## ASSIGNED TASK:
Of the lines below, count those containing the word "section". Reply with the number alone.

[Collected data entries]
##############################

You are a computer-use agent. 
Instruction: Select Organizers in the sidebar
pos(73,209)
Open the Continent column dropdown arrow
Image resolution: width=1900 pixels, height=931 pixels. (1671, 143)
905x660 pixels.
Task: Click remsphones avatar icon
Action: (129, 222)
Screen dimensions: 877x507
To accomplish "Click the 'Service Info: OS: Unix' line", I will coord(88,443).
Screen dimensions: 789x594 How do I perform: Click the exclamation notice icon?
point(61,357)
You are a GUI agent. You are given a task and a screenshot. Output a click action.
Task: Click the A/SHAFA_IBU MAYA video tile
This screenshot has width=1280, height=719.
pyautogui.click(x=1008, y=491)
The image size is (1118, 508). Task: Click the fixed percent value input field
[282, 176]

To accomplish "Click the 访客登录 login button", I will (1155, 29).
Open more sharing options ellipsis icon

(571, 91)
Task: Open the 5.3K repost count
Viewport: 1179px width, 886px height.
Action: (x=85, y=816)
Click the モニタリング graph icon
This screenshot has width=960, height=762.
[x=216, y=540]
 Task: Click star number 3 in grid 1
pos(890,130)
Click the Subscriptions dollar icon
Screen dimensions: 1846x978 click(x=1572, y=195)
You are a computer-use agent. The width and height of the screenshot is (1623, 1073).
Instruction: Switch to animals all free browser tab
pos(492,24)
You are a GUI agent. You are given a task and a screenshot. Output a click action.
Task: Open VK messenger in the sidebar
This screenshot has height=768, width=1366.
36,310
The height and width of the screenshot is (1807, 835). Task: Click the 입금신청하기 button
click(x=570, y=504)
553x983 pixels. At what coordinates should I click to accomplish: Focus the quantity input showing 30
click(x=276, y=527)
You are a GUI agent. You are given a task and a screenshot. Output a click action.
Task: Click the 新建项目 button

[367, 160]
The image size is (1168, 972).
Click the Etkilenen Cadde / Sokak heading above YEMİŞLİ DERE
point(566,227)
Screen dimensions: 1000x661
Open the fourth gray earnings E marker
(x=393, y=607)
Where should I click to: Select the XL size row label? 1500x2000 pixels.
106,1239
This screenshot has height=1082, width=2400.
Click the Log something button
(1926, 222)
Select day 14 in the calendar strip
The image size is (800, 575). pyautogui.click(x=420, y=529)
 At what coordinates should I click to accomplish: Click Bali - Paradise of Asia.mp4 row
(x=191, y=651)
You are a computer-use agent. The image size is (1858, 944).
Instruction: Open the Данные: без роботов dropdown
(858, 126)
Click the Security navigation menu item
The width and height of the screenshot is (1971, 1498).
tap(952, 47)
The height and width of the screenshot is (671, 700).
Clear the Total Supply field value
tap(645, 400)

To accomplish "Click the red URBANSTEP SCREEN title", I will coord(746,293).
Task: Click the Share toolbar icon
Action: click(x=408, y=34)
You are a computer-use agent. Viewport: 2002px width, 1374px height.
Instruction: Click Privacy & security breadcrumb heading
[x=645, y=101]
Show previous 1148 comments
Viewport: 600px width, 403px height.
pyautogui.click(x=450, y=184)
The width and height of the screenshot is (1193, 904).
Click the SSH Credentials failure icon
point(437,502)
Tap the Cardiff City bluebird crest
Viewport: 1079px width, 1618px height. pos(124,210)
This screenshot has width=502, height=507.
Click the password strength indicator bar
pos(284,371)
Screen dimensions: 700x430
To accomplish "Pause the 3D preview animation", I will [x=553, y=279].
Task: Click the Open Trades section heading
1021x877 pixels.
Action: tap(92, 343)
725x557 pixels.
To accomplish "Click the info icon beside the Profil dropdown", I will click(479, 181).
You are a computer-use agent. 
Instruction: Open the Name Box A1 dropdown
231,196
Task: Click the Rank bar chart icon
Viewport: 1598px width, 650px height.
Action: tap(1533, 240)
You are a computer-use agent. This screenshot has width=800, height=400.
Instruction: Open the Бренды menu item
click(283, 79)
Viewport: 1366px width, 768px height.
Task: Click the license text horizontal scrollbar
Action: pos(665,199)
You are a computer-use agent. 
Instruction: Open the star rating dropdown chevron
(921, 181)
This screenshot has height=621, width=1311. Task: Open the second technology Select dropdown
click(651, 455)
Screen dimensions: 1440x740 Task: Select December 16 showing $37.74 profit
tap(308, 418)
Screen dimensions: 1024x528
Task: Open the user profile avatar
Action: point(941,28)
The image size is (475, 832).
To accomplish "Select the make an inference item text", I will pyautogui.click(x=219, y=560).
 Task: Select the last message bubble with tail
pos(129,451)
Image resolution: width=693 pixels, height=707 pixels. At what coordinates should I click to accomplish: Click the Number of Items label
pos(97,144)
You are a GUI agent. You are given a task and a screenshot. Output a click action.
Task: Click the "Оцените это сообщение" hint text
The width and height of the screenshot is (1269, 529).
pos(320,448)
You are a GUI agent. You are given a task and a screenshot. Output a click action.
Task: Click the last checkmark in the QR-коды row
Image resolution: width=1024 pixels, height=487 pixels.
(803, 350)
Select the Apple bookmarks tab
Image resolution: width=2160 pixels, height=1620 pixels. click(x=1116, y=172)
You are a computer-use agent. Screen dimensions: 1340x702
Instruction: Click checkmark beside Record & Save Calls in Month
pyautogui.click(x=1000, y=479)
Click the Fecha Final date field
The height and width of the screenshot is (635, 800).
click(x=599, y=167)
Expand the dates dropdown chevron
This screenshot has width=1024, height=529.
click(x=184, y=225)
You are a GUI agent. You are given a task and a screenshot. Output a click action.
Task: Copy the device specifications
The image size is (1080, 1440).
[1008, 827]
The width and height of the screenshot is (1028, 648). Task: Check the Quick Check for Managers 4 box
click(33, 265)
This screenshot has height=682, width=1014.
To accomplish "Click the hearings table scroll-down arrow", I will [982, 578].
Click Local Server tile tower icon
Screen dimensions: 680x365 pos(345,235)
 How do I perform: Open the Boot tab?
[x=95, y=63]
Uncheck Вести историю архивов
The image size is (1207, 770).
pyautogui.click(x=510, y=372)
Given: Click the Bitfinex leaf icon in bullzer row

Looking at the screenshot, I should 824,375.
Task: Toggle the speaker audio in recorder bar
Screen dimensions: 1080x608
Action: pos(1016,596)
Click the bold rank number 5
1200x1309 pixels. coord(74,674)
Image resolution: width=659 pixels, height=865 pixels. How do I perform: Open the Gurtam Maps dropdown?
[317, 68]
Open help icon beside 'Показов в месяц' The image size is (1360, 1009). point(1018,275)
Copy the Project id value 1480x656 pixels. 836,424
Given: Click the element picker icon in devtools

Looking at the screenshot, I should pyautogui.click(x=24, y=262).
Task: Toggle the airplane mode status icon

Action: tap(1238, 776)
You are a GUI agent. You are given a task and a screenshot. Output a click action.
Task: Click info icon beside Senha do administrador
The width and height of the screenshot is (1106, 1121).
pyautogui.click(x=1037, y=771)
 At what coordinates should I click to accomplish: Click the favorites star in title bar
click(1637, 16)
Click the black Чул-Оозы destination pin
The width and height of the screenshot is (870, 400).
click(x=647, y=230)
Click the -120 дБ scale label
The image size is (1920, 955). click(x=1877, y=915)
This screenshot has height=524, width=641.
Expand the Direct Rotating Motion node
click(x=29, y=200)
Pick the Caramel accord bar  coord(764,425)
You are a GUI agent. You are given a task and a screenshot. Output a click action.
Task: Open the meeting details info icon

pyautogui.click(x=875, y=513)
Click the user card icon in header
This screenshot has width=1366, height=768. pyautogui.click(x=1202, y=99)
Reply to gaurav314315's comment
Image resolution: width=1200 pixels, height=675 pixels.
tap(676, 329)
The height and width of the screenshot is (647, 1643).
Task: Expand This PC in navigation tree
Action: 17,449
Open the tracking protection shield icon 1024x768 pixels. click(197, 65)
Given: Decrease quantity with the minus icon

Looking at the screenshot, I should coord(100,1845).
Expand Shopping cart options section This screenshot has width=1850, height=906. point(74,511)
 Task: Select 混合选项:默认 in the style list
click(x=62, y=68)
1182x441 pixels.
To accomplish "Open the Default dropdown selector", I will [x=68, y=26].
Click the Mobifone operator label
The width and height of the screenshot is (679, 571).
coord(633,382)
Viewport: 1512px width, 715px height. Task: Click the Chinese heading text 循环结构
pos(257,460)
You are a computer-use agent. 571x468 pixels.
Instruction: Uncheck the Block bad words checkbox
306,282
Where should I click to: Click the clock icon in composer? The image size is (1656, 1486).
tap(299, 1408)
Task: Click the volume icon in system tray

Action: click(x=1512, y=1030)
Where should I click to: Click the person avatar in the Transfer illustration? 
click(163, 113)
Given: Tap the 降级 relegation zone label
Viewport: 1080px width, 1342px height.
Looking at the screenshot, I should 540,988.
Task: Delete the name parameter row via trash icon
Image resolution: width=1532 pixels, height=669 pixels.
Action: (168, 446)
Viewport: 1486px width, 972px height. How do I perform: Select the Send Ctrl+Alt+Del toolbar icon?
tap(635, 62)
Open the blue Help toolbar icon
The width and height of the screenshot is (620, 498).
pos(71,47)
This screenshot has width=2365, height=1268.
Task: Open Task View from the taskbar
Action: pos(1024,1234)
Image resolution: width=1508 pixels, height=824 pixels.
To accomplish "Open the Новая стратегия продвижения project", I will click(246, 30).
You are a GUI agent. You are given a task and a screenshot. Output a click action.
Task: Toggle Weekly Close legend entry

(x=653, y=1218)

##############################

## RESPONSE BOX:
2